Republicans say their only objective is to avoid election fraud, an argument that connects with the Trumpist account that the presidential election in November was stolen. They continue singing this song, despite the fact that nobody presented evidence that any irregularities existed. Not even the officials responsible for the recounts, many of them Republicans with a strong sense of duty. Nor the judges. A speech by the president set the stage for an assault on Congress on Jan. 6.

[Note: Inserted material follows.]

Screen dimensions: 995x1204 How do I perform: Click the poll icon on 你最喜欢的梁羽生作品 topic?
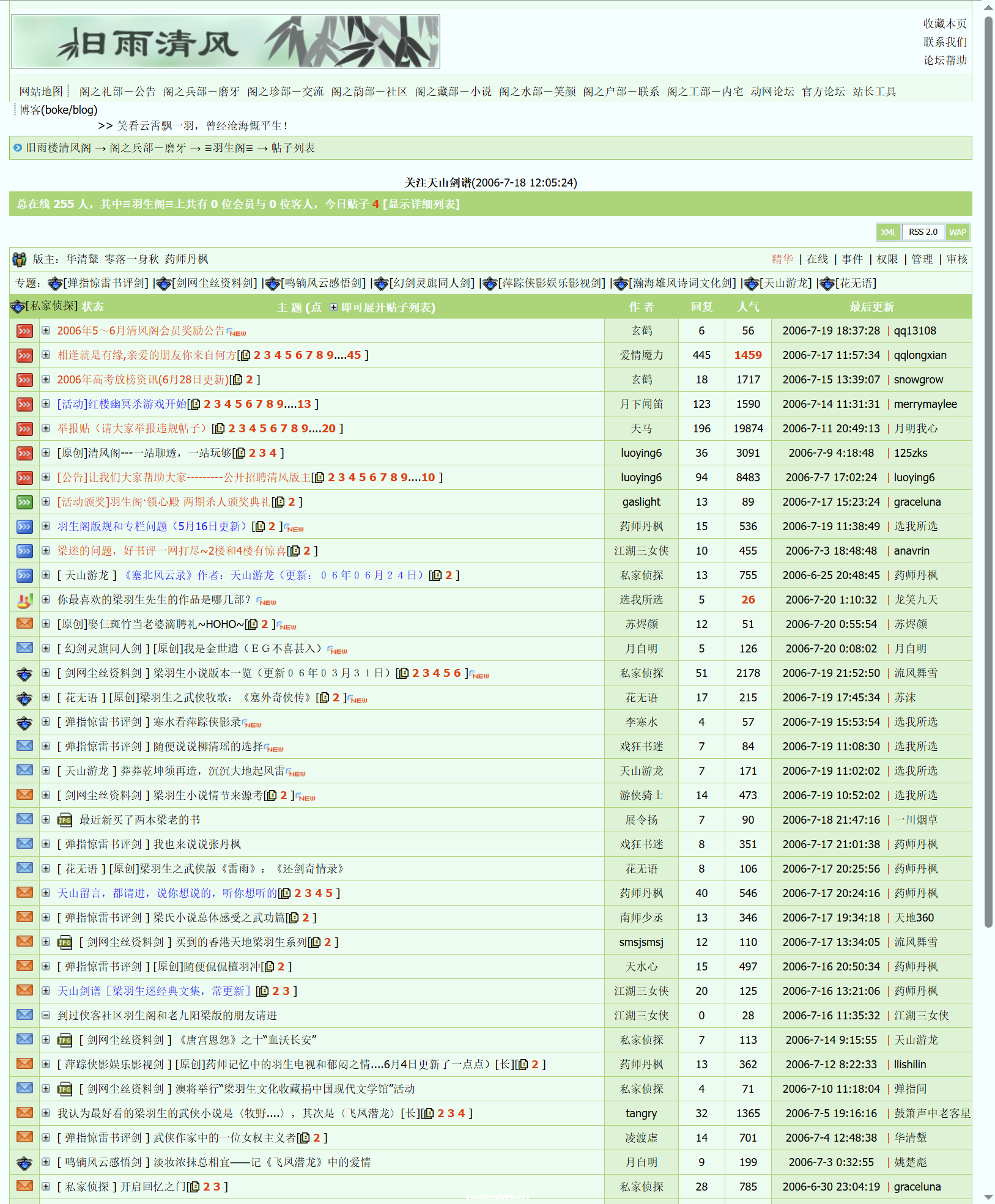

What Georgia has ratified (Trump lost in this state by 12,000 votes) is an assault on democracy by other means. It is a climate that recalls the so-called Jim Crow laws that legalized racial segregation in the U.S. between 1877 and the mid-1960s.

Annulling Voting

The governor of Georgia, Republican Brian Kemp, who in November refused to give in to Trump’s demand to annul the vote and declare Trump the winner, has given in to pressure from the most right-wing elements in his party. In the photo taken while signing the law, Kemp is surrounded by six Republicans, all men and all white. In the background you can distinguish a painting of what seems to be a plantation from “Gone with the Wind.” Is that the image they want to project, or does showing it still not bother them?

This attack against democracy (wasn’t that based on the one person, one vote principle?) coincides with the trial in Minneapolis against a group of (white) police officers accused of killing George Floyd, a Black man, who succumbed after officer Derek Chauvin, knelt on his neck for nine minutes and 29 seconds.* It didn’t help for him to beg for his life, or to say he could not breathe 27 times.

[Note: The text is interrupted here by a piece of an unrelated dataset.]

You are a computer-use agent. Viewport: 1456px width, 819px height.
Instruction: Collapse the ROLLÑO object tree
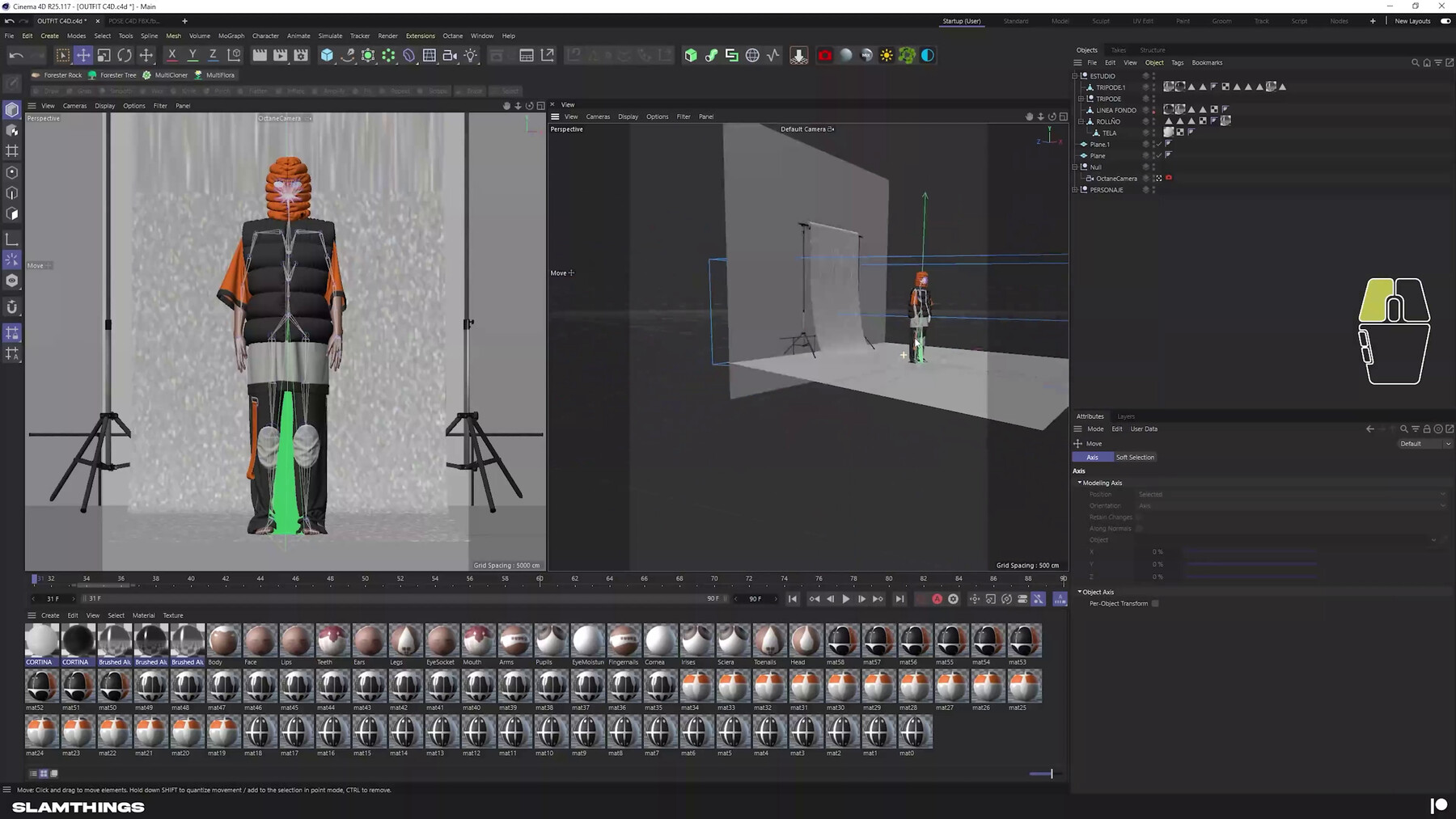click(1081, 120)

This killing — we will see if the jury determines it to be murder — galvanized the Black Lives Matter movement, which Trump described as unpatriotic, linked to domestic terrorism and antifascists. Riot police (who were white) used force in various U.S. cities against this movement’s peaceful protests, Washington, D.C., among them, because the president wanted to be photographed holding a Bible next to the White House. The (white) extremists dressed in paramilitary clothing who assaulted the nation’s Congress didn’t receive the same treatment from police.

A Scared Society

By ceasing to listen to Trump’s daily bragging and tweets, we think the danger has disappeared. The hurricane may have passed, but danger remains in a society scared by the paradigm shift. This is an America that has a problem dealing with reality, which rejects or underestimates COVID-19 despite the figures (565,000 deaths in the U.S.). It prefers to think it is the work of China, Bill Gates or George Soros. More than one-third of Americans reject vaccines and accuse the federal government of violating their individual freedoms by forcing the use of masks. That America is still there, increasingly scared and aggressive.

The assaults on Asian people are the consequence of the same racism that drives Georgia’s legislators and Minnesota’s police. A denialist president who spent months rambling on about a ”Chinese virus” is to blame for this fire. People fear walking in the street, riding the subway.

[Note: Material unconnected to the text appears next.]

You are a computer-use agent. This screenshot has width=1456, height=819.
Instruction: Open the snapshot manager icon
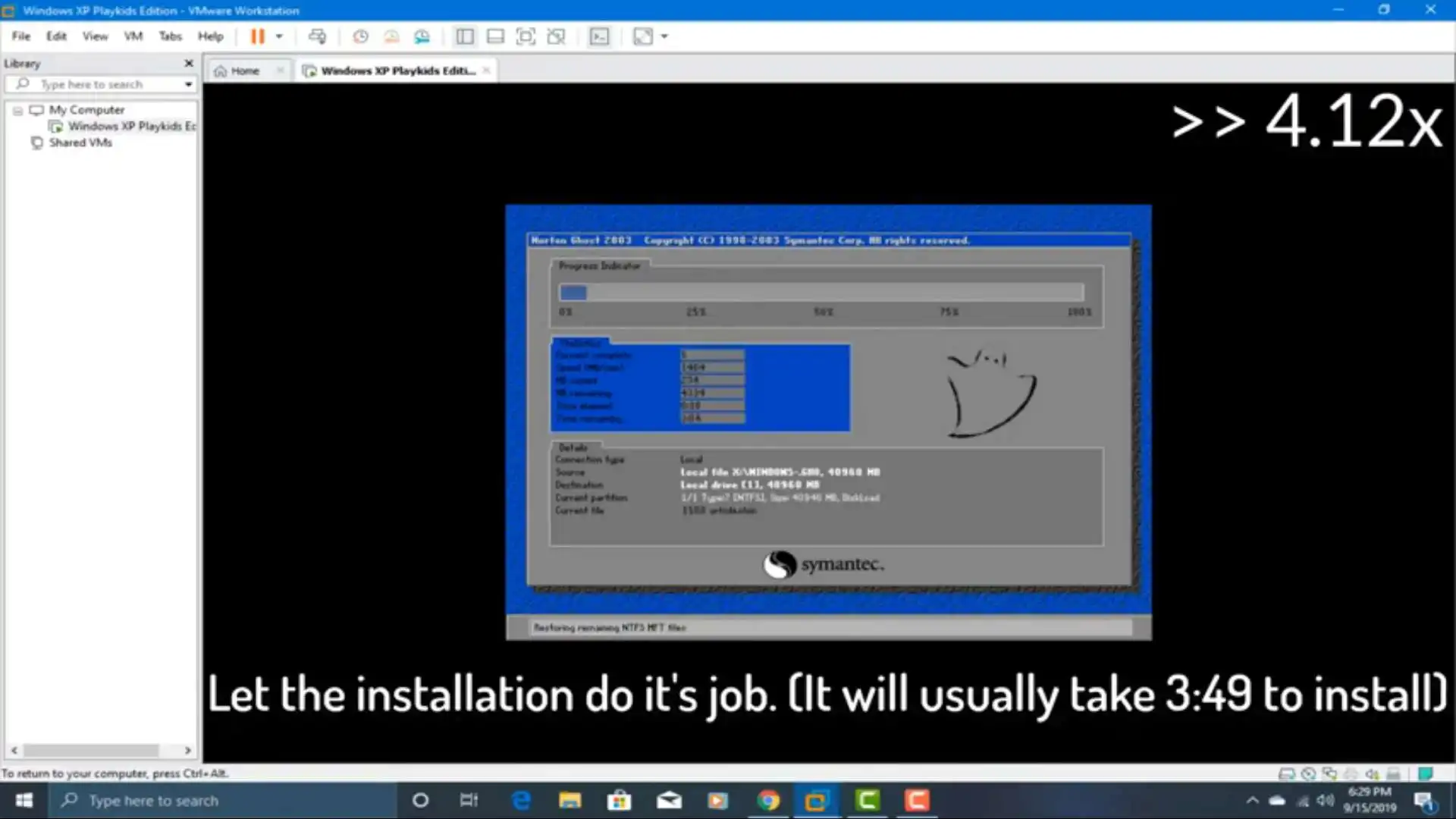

The worst thing about Trumpism are the people which imitate it. It’s not only Jair Bolsonaro. In Spain, we have toxic examples of those who pollute the environment and muddy the debate. Hatred that goes out to bite enemies never returns to the fold without wreaking havoc. The history of the 20th century is proof of it.

*Editor’s note: Derek Chauvin is the only police officer currently on trial in Minneapolis, Minnesota, on charges related to the death of George Floyd.